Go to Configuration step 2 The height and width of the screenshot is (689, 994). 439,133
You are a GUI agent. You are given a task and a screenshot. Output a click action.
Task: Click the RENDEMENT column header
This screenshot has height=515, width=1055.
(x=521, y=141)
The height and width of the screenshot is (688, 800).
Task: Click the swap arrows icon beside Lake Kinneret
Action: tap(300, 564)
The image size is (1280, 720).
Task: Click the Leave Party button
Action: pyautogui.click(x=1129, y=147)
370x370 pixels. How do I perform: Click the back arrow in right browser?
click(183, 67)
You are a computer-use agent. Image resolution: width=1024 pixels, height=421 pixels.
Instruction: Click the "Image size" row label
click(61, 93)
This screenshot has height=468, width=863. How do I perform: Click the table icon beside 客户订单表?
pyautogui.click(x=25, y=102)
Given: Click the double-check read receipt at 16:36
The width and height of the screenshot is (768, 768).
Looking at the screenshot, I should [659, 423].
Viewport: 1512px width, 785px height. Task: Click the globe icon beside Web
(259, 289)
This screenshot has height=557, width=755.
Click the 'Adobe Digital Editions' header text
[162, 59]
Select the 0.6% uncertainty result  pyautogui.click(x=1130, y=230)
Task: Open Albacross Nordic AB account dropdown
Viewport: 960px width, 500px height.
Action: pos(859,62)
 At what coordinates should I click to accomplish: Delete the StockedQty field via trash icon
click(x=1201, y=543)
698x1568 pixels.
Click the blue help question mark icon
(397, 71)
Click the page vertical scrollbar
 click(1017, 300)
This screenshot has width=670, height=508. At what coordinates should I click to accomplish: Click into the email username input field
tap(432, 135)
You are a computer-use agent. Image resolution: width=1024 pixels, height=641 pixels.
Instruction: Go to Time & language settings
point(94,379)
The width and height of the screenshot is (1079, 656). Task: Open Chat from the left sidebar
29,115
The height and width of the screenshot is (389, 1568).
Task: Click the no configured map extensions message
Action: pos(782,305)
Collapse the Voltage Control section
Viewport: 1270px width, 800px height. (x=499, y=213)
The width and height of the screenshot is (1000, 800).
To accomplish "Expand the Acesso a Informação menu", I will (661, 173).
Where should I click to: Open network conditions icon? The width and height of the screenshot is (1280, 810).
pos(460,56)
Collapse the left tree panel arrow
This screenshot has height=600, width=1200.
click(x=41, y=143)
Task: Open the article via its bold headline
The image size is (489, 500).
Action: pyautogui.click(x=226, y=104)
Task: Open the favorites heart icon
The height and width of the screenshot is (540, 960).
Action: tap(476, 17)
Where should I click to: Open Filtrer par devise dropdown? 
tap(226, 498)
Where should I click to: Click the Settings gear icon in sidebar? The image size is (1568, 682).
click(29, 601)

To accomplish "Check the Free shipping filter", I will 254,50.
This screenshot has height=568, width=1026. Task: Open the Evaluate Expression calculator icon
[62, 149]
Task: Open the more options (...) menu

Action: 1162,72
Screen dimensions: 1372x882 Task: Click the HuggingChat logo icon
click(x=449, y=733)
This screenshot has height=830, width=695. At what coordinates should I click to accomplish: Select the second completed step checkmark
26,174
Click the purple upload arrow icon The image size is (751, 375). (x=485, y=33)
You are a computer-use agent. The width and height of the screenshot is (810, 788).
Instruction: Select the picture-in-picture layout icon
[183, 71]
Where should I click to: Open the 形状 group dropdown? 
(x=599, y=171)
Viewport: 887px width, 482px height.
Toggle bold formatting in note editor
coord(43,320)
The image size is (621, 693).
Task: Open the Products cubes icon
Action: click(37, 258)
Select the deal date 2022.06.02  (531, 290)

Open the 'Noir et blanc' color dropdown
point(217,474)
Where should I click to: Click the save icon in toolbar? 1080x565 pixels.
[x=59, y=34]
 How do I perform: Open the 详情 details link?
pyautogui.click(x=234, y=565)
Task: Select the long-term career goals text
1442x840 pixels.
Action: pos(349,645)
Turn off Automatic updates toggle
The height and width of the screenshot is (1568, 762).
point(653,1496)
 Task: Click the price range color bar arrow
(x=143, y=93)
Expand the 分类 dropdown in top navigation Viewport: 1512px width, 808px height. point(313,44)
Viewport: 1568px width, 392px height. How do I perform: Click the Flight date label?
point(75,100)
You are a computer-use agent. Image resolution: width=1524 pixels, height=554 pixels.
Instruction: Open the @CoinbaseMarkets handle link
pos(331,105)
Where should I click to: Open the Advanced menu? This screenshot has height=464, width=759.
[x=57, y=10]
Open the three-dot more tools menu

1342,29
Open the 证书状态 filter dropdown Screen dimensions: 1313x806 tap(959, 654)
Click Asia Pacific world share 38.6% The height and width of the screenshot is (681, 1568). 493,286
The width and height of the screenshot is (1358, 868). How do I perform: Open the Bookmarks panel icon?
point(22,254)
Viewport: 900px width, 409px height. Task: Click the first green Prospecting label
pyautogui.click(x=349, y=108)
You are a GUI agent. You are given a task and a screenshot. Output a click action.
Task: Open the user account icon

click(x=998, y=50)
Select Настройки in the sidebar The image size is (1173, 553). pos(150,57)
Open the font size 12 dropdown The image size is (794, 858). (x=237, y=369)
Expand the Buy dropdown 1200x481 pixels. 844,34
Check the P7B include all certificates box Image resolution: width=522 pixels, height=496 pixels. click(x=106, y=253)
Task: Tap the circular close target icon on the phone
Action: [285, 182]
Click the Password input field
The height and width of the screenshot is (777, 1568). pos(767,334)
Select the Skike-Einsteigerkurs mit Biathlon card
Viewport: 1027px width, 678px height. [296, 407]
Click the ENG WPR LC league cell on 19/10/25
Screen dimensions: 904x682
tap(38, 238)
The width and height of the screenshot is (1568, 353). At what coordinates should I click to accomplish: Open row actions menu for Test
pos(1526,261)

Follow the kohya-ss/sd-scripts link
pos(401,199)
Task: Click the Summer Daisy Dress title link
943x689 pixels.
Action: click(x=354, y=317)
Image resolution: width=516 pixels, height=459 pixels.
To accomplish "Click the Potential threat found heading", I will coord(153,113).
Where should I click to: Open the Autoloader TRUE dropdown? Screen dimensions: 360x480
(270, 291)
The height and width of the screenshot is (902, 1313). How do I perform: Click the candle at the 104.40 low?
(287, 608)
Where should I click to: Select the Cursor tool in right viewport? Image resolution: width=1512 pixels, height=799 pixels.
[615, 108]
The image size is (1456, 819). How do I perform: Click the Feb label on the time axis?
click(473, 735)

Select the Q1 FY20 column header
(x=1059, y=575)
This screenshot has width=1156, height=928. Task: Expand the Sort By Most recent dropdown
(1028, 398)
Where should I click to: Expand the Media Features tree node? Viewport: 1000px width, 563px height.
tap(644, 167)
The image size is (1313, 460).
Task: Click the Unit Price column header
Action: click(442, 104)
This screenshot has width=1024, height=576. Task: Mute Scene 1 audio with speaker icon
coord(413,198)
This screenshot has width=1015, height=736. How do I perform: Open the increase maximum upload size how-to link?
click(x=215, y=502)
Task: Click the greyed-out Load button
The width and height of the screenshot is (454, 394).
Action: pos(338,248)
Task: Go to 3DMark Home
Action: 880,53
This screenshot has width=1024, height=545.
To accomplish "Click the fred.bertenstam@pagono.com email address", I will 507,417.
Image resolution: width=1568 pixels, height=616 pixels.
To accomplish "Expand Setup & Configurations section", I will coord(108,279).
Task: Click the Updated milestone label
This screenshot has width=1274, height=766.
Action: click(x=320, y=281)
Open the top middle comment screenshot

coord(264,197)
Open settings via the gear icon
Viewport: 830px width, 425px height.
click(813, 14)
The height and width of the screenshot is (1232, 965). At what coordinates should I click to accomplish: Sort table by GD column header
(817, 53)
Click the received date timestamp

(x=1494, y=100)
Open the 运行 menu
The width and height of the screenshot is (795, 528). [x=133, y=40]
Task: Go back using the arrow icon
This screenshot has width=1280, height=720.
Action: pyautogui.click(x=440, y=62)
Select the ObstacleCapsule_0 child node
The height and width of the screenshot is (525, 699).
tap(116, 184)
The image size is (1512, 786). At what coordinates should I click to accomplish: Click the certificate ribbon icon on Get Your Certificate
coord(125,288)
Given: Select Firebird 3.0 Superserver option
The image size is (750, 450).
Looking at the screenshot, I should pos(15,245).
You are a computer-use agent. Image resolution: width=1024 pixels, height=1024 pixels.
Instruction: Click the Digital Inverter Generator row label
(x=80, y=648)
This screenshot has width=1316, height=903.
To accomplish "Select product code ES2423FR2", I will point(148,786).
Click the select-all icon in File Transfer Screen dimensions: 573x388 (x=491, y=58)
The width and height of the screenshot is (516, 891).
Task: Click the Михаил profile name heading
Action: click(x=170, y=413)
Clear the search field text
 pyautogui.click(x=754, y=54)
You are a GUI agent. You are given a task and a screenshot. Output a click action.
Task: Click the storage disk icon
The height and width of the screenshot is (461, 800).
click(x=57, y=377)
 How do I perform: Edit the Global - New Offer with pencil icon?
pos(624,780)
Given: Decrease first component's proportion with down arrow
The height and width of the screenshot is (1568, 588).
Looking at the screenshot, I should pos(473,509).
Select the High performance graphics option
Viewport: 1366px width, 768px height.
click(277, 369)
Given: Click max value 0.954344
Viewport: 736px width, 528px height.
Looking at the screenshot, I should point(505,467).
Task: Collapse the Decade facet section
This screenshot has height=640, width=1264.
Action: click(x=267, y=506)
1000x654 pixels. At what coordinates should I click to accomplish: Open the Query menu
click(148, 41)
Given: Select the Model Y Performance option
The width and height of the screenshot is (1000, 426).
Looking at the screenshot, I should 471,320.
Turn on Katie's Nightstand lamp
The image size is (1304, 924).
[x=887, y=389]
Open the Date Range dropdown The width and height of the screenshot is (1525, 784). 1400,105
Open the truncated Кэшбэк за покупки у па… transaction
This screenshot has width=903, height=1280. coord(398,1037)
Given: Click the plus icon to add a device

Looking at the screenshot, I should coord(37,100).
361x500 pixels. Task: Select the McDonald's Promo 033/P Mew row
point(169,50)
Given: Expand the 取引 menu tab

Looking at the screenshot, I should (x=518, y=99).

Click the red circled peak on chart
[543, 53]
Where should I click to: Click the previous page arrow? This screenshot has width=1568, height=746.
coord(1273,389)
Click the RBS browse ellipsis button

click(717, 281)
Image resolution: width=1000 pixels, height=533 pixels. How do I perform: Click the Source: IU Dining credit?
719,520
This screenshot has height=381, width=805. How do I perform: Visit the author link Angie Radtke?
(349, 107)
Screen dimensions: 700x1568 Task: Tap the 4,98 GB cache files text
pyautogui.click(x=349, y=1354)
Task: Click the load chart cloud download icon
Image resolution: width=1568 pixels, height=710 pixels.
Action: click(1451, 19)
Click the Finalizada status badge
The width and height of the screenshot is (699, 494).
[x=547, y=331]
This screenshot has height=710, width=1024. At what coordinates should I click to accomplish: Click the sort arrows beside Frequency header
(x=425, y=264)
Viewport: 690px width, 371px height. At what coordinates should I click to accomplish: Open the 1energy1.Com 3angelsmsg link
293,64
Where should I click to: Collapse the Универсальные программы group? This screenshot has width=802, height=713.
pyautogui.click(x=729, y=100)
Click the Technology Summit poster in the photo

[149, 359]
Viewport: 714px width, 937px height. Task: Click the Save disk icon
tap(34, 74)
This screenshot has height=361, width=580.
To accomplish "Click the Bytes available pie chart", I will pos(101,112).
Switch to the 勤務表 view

#####

The word "will" appears in some lines of the data. Copy every one of those lines.

To accomplish "Expand the Acesso a Informação menu", I will (661, 173).
To accomplish "Check the Free shipping filter", I will 254,50.
To accomplish "Click the Potential threat found heading", I will coord(153,113).
To accomplish "Click the fred.bertenstam@pagono.com email address", I will 507,417.
To accomplish "Expand Setup & Configurations section", I will coord(108,279).
To accomplish "Select product code ES2423FR2", I will point(148,786).
To accomplish "Click the Bytes available pie chart", I will pos(101,112).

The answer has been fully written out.